が、警吏を呼ぶと言われても、人相の悪い男たちはニヤニヤと笑うばかりだった。
その様に薄気味が悪いものを感じながらも、屋敷を預かる立場の執事としては退くわけにいかなかったのだろう。
たじろぎながらも二の句を継ごうとしたのだが――彼が言葉を発する前に、赤毛の短髪をした、体格のいい男が堂々と声を上げた。
「我が名はラルフ・フォン・アルバイン・シルベスタニア! この屋敷の所有者であるウォルター男爵に、伯爵家令息を誘拐した容疑がかかっている! 屋敷を検めさせてもらおうか!」
「何をバカなことを! そのような連絡は受けておりませんし、主は不在です。
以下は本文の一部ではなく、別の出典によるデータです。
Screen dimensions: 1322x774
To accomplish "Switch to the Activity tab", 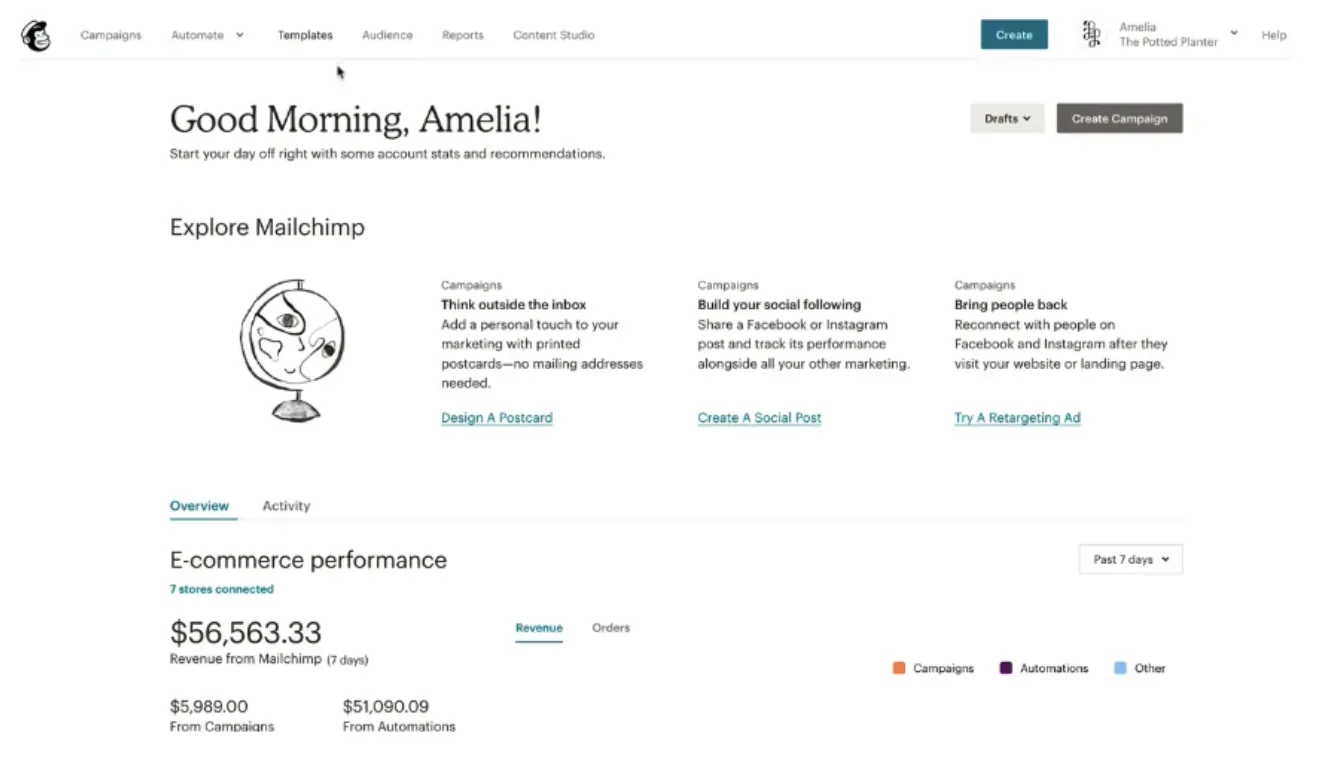I will coord(286,506).
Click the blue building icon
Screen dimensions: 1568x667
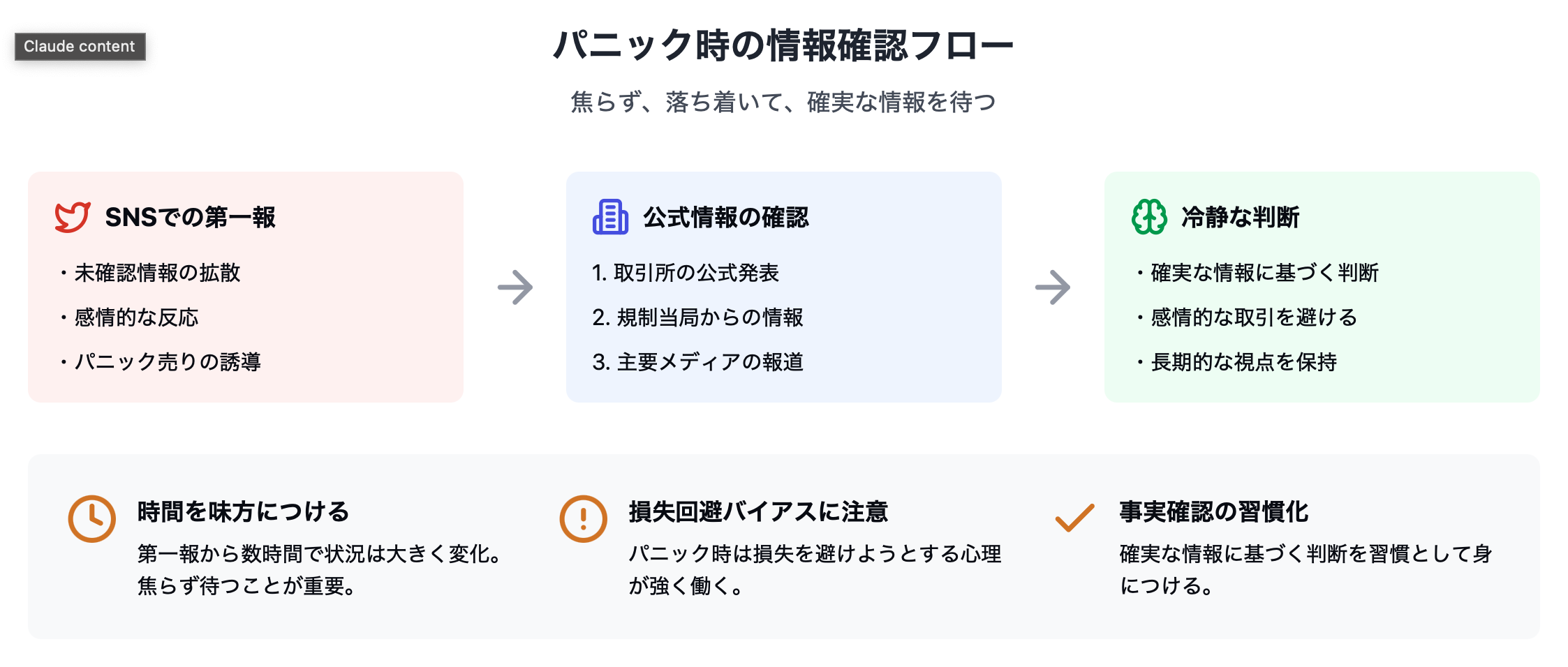610,217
お引き取りください!」
貴族の屋敷を調べるとなれば、普通は煩雑な手続きと、派閥間や利害関係の調整が必要となる。
そのため滅多なことでは捜査など行われないし、容疑者にも捜査の日程が伝えられるので、犯罪の証拠が出てくることすら稀だ。
これは既得権益と身分社会の弊害とも言える。
しかし、それは普通の場合――通常の手続きを踏んだ上での話である。
ラルフが一歩踏み出し、後方に掌を向ければ。そこには扉を叩いていた少女の隣に並び立っている男、第一王子エールハルトの姿があった。
「控えろ! 恐れ多くも第一王子殿下の御前である!」
「なっ……! そんなこと、あるはずが……」
「国の頂点に立たれる方のご尊顔を、知らないとでも言うつもりか!」
執事としても、当然王族の顔など把握している。
そして、主人がアーゼルシュミット伯爵家の息子を監禁していることも知っている。
王族が直々に調査に乗り出しているのだから捜査を拒否などできるはずもないし、今更自首したとして、彼の主人ウォルター男爵の破滅は避けられないだろう。
では、どうするか。彼に取れる手は多くない。
状況の把握と損得の計算を一瞬で終わらせた老執事は、一旦全員を屋敷の中へと引き入れることを決め、頭を下げてから門を開け放った。
「致し方ございませんな。中へお通し致します」
「それでいい。よし、皆俺に続け!」
ラルフを先頭にして、護衛たちを含めた一行。
都合二十人の人間が続々と屋敷の敷地へ足を踏み入れたのだが。
最後の一人が入ってから数秒後。門の扉がひとりでに動き、乱暴に閉じられた。
遠隔で開閉できる仕組みが付いているのだが、これは彼らの眼前に立つ執事の仕業である。
彼は考えたのだ。
ウォルター男爵が弾劾されれば、自分の身が危ないどころか身代わりにされるかもしれない。全ては執事が勝手にやったことだ、などと罪を被せられる可能性も十分にあり得る。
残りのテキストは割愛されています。